Exercise aim »
The required result is every line of the records that includes "Toggle".

_____

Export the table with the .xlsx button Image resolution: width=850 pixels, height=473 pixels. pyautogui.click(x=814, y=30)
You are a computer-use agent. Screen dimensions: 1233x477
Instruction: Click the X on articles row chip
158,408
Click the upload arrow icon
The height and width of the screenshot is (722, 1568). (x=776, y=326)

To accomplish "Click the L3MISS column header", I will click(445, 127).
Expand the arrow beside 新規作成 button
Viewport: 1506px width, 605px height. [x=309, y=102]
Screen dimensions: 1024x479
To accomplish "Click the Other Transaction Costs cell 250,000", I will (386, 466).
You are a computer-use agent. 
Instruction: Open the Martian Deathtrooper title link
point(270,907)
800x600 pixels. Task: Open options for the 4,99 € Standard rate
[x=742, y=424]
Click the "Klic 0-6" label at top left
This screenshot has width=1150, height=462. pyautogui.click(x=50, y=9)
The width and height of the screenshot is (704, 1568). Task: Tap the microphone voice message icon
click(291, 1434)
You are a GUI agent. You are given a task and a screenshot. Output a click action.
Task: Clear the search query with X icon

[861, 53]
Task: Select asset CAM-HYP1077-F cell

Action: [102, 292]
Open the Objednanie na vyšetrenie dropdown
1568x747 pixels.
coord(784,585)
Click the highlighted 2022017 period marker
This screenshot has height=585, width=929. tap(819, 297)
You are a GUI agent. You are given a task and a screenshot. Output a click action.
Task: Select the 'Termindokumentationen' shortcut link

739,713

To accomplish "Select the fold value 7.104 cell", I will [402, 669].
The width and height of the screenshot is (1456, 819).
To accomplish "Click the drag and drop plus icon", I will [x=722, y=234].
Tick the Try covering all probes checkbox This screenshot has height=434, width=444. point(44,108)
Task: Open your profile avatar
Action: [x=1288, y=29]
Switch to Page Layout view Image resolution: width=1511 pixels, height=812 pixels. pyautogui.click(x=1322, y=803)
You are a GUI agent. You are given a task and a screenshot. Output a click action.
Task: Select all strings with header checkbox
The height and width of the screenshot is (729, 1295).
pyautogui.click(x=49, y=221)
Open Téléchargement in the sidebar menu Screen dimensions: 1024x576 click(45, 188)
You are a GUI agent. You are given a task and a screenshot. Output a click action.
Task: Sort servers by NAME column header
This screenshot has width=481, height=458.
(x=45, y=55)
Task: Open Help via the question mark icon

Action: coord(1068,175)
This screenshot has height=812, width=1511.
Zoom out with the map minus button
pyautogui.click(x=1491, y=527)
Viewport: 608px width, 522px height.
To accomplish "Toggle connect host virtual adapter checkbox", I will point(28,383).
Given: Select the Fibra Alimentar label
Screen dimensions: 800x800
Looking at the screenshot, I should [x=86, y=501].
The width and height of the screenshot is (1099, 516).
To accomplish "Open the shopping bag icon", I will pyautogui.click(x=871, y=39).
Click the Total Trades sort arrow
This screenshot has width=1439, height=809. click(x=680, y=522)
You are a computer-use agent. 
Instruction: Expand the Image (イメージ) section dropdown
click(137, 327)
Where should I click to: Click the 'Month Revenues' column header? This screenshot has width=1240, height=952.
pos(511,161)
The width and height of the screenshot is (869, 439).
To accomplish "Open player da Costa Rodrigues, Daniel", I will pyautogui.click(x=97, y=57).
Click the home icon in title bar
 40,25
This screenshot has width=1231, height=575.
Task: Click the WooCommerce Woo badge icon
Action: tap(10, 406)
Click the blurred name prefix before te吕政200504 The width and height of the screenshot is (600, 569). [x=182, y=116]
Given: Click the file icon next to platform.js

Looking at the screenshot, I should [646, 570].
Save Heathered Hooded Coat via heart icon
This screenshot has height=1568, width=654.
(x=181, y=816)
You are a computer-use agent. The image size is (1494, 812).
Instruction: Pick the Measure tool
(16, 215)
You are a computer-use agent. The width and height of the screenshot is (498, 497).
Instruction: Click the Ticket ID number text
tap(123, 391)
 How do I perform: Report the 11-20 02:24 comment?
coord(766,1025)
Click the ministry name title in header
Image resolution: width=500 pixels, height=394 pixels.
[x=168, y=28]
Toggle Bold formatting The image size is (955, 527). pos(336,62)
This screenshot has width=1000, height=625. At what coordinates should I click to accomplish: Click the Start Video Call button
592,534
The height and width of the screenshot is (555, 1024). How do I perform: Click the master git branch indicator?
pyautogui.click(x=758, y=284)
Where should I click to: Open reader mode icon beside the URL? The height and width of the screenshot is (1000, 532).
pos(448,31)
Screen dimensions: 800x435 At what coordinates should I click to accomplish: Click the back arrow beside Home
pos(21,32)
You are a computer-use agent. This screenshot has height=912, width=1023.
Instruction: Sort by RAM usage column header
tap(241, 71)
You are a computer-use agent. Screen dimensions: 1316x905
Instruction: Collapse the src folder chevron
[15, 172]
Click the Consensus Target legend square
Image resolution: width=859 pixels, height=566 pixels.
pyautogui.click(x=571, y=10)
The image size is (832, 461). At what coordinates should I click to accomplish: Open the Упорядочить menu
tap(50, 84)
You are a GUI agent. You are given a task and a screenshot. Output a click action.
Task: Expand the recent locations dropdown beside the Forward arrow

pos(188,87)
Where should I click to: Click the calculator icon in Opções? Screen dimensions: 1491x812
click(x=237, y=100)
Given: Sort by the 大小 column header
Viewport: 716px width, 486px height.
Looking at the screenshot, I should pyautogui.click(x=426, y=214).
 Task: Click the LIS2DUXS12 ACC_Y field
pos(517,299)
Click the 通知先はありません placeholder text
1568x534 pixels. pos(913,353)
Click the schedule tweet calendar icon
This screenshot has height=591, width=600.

_____

Solution to the exercise »
To accomplish "Toggle connect host virtual adapter checkbox", I will point(28,383).
Toggle Bold formatting The image size is (955, 527). pos(336,62)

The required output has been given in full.